During one of my solitary visits I took the opportunity to
work on a process recommended by Clarissa Pinkola Estes in Women Who Run with
the Wolves. She calls this exercise descansos. Descansos are
markers of the changes, the turning points, the deaths (literal and figurative)
in one’s life. She says, “Descansos are symbols that mark a
death. Right there, right on that spot, someone’s journey in life halted
unexpectedly. There has been a car accident, or someone was walking along
the road and died of heat exhaustion, or a fight took place there. Something
happened there that altered that person’s life and the lives of other persons
forever.” They are the roadside
shrines that mark places where an accident claimed a life. I also see them as crossroads, choice points,
places where you choose one road and might have taken another.
It makes sense
that I’d be thinking about this in this time of “retreat” I’m undertaking and
in seeing myself at Hecate’s crossroads.
So, what Estes
recommends is taking a long sheet of paper and mapping out a timeline of your
life. At every point you remember one of
those timess, you make a little cross to mark it. You can then look at and reflect on all of
those times, all of those challenges and choice points, all of the roads taken
and not taken.
This morning as I
was writing, the descanso that leaped into my mind was when I went to library
school at Simmons in Boston. Assuming
there is a reason that particular time popped up – that there is something for
me to glean from that memory – I’ll explore it here.
Fall, 1970. I had just graduated from the University of
Florida and spent the summer with a friend in Santa Barbara (my first trip to
California). I had chosen to go to
Simmons for graduate school because they offered me a fellowship, complete with
stipend for living expenses. A better
offer than I got from Denver or Berkeley (besides which, my parent said I’d go
to Berkeley over their dead bodies – it was 1970). I was in love with a guy who had been a real
guide and mentor to me in all ways counter-culture, but it was clear that our
paths were diverging. I chose to stay
longer in Santa Barbara than planned to see him one last time. My parents were furious, having expected me
to be home for a while before heading up to Boston. It was the worst time in my relationship with
them, ever.
My stipend money
wasn’t due to arrive until 3 or 4 weeks into the school year. I had my ticket to fly to Boston, but almost
no money. Refusing to be beholden to my
folks (who I felt were too controlling and didn’t understand my lifestyle), I
called a former boyfriend who agreed to loan me some money (nice guy; maybe he
did it out of guilt for dumping me the year before, but no matter). Off I went to Boston. I knew no one. I had no place to live, other than a
depressing room reserved at the YWCA.
Now, I’m a 6 on
the Enneagram. Fear-based. This whole situation was WAY out of my
comfort zone. I don’t take big risks, at
least not easily. Nevertheless, I landed
in Boston, checked into the Y, found a copy of the latest underground
newspaper, and read a housing ad for “The Zoo.”

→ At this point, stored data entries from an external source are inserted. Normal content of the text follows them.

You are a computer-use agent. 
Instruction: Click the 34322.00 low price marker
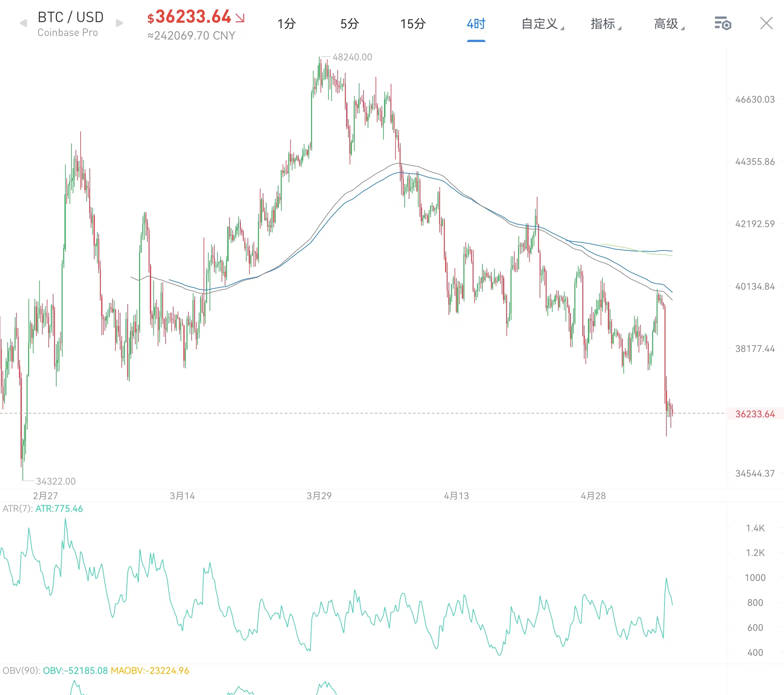click(x=56, y=481)
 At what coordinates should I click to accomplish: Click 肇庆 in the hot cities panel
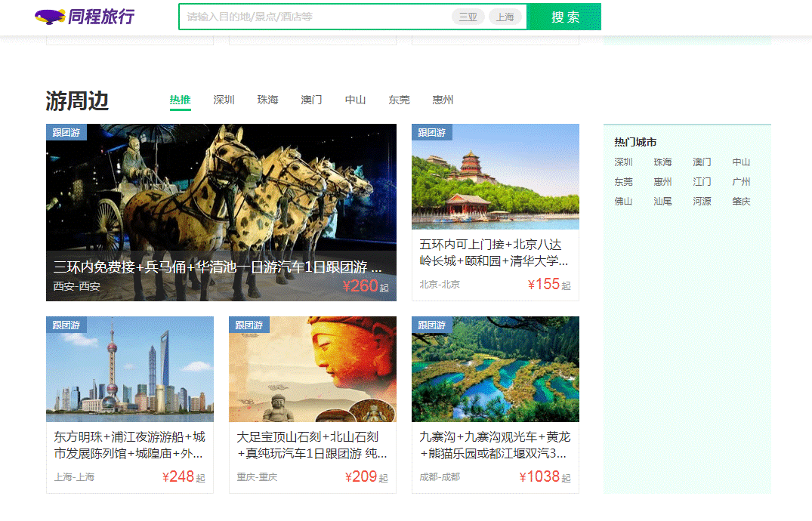tap(741, 202)
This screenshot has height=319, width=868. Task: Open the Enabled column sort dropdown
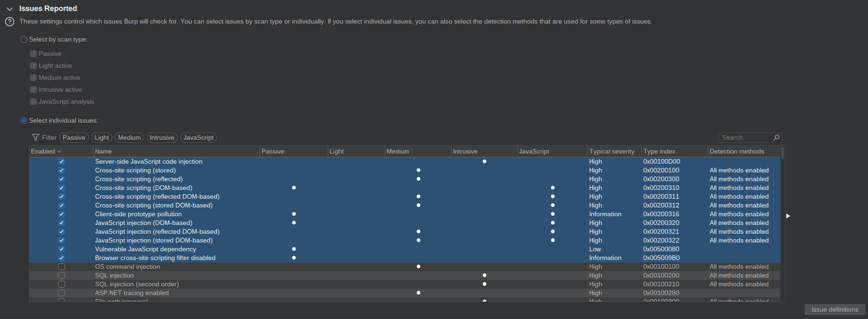point(60,151)
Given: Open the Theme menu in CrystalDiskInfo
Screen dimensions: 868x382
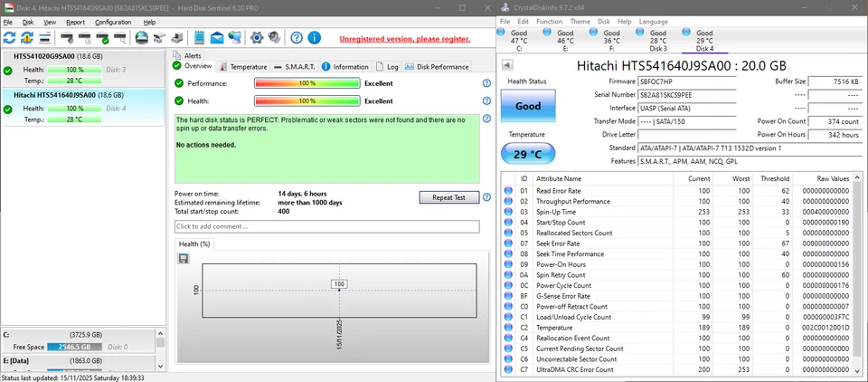Looking at the screenshot, I should pos(580,21).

It was a flat on Mass. Ave. full of friendly hippies, including a
Harvard senior whose first question to me was “Do you like toads?” Yes. I
met Barry the first evening I was in Boston.
I moved into The Zoo the following morning.
Is it easier to
be courageous at 21 than at 63? Good
question. Probably. But this is the descanso memory that surfaced
today, so it must mean something about taking risks and following my own road. The fact is that I was able to take
care of myself, to make decisions, to dive into a new life. Maybe that’s what I need to remember now.
Also, that it is
possible to move to a new city, to make friends, to try new things and to thrive.
We can do
this. I can do it, broken foot and all.